Coral Gables was a damned fine place to be a kid. The weather was balmy, stormy or blowy, but never cold. My folks weren't hands on parents, so we roved and roamed at will like orphans. For all the attention we got from our parents, we were just that; orphans. We swam with sea cows in the canals and were man-o-war stung together in the Atlantic. We fished and we hunted with our BB guns. We constructed huge forts from palmetto fronds, ate lemons, limes, oranges, and grapefruits right off the trees, and we shinnied up palms and consumed the coconuts as if we were Swiss Family Robinson brothers. During a neighborhood rock fight I hit a girl named Gretchen in the head and she nearly bled to death. Dad asked if I did it and I said no. He said he would punish me badly (and he could) if I lied, and it would go easier if I ‘fessed-up. I ‘fessed, learning forever after to pick my lies carefully, because I got punished anyway. After a couple years of idyllic life in this paradise, my parents lost their minds and moved us back to the snow and blow of Muskegon. I attended Irish Catholic grade and high schools and distinguished myself as the youngest ever alter boy and an able athlete. Academics were so-so for me, and that was made more palatable as Mom always said she didn't want any eggheads in the family. She didn’t get one in me. After high school I got an athletic scholarship to a Chicago junior college, and following that a four-year ride to Southern Colorado. I captained each football team as a defensive back. I won an academic post graduate scholarship to the University of Nevada in Reno, dropped out after one semester and joined the army as things were getting interesting, and that's what we were supposed to do. After basic training, advanced infantry, infantry OCS, and jungle school I went on to Vietnam where I served as a rifle platoon leader, initially, then as recon platoon leader in the 2d Bn, 8th Infantry, 1st Cavalry Division, Airmobile.

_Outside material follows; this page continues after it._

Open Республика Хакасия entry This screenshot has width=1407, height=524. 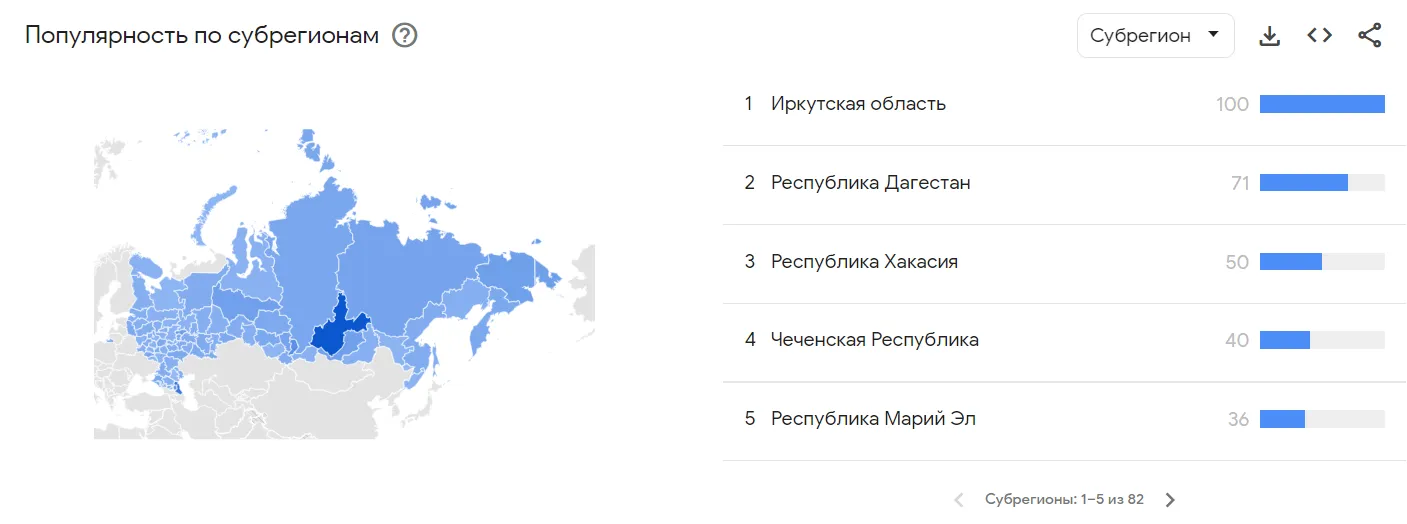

Recon would stay out for days in the deepest part of the bush trying to gather intel on VC and NVA, attempting to pinpoint their bunker complexes and routes of movement. Our mission was to avoid contact and report back to battalion so that they could airlift rifle companies into the area and hopefully provoke a confrontation. Or, artillery would blow hell out of infiltration routes that we identified. We frequently walked right into the little bastards, however, and it would hit the fan. Sometimes we could not resist and we would ambush them when we knew their force was small and we could didi out of the AO after the contact and get extracted. Our group was small so the last thing we ever wanted was to get tangled up with a superior force that could overwhelm us. It happened, though. We never talked and we were real quiet. We were damned good. By 1971 both sides had their blood up and we hated them enough to want to kill as many as we possible could. Something about those young American kids let them take instinctively to the jungle and its' uniquely vicious fighting style. My platoon sergeant had that part of the 23d Psalm that talks about walking through the valley of the shadow of death scripted on his helmet cover. It ended by saying that he didn’t fear anything because he was the baddest son of a bitch in the valley. He was. We all were. Maybe that’s why we always won in the bush.

Now I know why when Dad got drunk he was sullen and maudlin when he talked about the war. He was just confused. Like me. And like me, he probably never got over the surprise of coming back alive. Or the guilt.